Contractual requirements with processors: The EDPB recommends including in data processing agreements the clause from Article 28(3)(a) of the GDPR, either verbatim or in very similar terms. The clause stipulates that processors may only process data based on the controller’s instructions, “unless required to do so by Union or Member State law to which the processor is subject.” Inclusion of either this exact wording or similar terms is not strictly required, but it demonstrates a commitment to GDPR compliance. In any event, i.e. even if the data processing agreement does not include a variation of the “unless…” phrase, the agreement must still require the processor to inform the controller if legally compelled to process data contrary to the controller’s instructions.

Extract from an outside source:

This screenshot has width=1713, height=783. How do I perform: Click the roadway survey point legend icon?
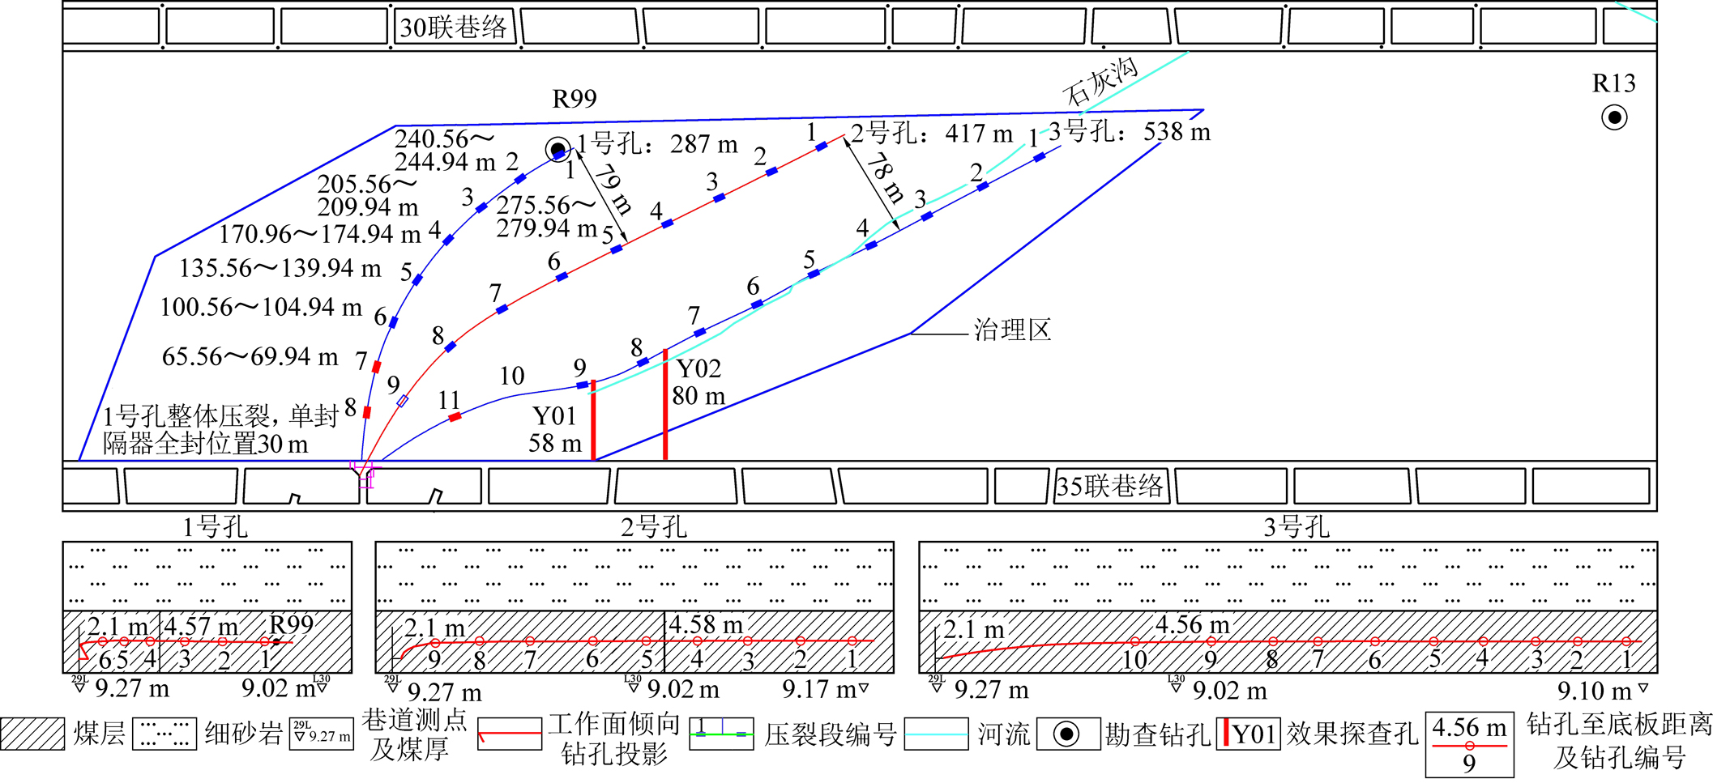[x=322, y=734]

A controller and a processor may wish to include in their data processing agreement wording that is broader than above – for example “unless required to do so by law or binding order of a governmental body”. The purpose of such provision would be to exonerate the processor from responsibility vis-Ă -vis the controller, in those instances in which a law other than Union or (EEA) Member State law compels the processor to disclose personal data to the authorities in a third country or to otherwise process personal data other than upon the instructions of the controller. The question is whether the inclusion of such an extended exception inherently violates Article 28(3)(a).
The EDPB answered the question in the negative: there is no violation, i.e. the controller and the processor may include a broader exception covering also third country, as this is part of the freedom to contract. However, any such exception must implement appropriate safeguards to remain GDPR-compliant. Standard Contractual Clauses (SCCs) provide useful guidance on this issue, particularly regarding “Local laws and practices affecting compliance with the Clauses” (Clause 14) and “Obligations of the data importer in case of access by public authorities” (Clause 15). For instance, requiring processors to notify controllers of conflicting legal requirements in third countries, assess the demands, and challenge them if necessary helps ensure that controllers remain informed and can decide on appropriate actions, such as suspending transfers if needed.
Conclusion
The EDPB’s Opinion 22/2024 highlights the importance of maintaining accountability across the entire processing chain, emphasizing that data controllers must remain vigilant and informed, even when engaging sub-processors. Controllers should not view the appointment of processors as diminishing their responsibilities; rather, they must continue to uphold the high standards of data protection mandated by the GDPR, ensuring that all processing activities adhere to the data protection principles.